Sapardi sebagai penyair mencoba
menghubungkan kematian (signifier) dengan sebuah daun (signified). Penghubungan
kedua tanda tersebut memiliki arti tersendiri yang dapat dilihat dari baris
pertama puisi dengan bunyi /hatiku selembar daun melayang jatuh di rumput/. Metafora
muncul di dalam puisi mengibaratkan hati,
yang di sini bisa saja memiliki arti jiwa dan perasaan, bagaikan sebuah daun yang jatuh ke rumput. Kata jatuh juga merupakan sebuah tanda bahwa
daun yang dijadikan padanan bagi hati secara spesifik adalah daun yang sudah layu atau mati karena
telah terputus dari dahannya kemudian jatuh ke atas rumput. Dapat disimpulkan
dari baris pertama Sapardi hendak menyampaikan sebuah jiwa atau perasaan (hati)

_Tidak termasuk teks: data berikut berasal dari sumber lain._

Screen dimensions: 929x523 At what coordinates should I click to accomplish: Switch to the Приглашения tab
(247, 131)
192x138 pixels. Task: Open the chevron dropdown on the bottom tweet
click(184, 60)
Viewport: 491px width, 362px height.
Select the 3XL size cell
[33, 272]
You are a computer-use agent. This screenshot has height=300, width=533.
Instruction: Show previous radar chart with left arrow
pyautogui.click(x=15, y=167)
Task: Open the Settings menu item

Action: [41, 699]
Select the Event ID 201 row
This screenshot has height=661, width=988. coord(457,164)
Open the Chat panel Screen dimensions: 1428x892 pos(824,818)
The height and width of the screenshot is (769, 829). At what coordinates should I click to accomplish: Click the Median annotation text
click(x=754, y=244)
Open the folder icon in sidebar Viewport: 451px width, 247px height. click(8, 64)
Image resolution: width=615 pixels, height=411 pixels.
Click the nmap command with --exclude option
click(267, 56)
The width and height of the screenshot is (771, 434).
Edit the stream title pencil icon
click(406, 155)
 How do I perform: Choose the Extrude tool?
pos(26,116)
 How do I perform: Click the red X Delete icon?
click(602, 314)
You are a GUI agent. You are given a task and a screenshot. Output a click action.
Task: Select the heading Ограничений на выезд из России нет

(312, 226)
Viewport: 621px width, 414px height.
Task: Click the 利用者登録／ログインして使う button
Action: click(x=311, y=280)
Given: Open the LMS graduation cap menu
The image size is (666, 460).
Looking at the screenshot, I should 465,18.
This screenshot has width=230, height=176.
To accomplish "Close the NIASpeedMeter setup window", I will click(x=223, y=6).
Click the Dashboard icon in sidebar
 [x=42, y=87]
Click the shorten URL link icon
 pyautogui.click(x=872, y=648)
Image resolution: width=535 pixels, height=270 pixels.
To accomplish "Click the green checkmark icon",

bagaikan daun yang sudah mati.
Di akhir baris juga muncul tanda
titik koma (;) yang artinya dapat dipakai sebagai pengganti kata penghubung
untuk memisahkan kalimat setara yang satu dari kalimat setara yang lain di
dalam kalimat majemuk. Tanda titik koma tersebut menyiratkan bahwa baris pertama
dan baris kedua masih satu kalimat dan merupakan kalimat majemuk. Maka dari
itu, di antara kedua baris tersebut dapat dihubungkan dengan sebuah konjungsi
antarkalimat yang dapat berbunyi /hatiku
selembar daun yang jatuh di rumput,
(tetapi/akan tetapi/namun) nanti dulu, biarkan aku sejenak terbaring di
sini/. Artinya, ketika si aku lirik hendak menemui ajalnya, ia berdoa
kepada Tuhan untuk meminta waktu sejenak hendak berbaring terlebih dahulu.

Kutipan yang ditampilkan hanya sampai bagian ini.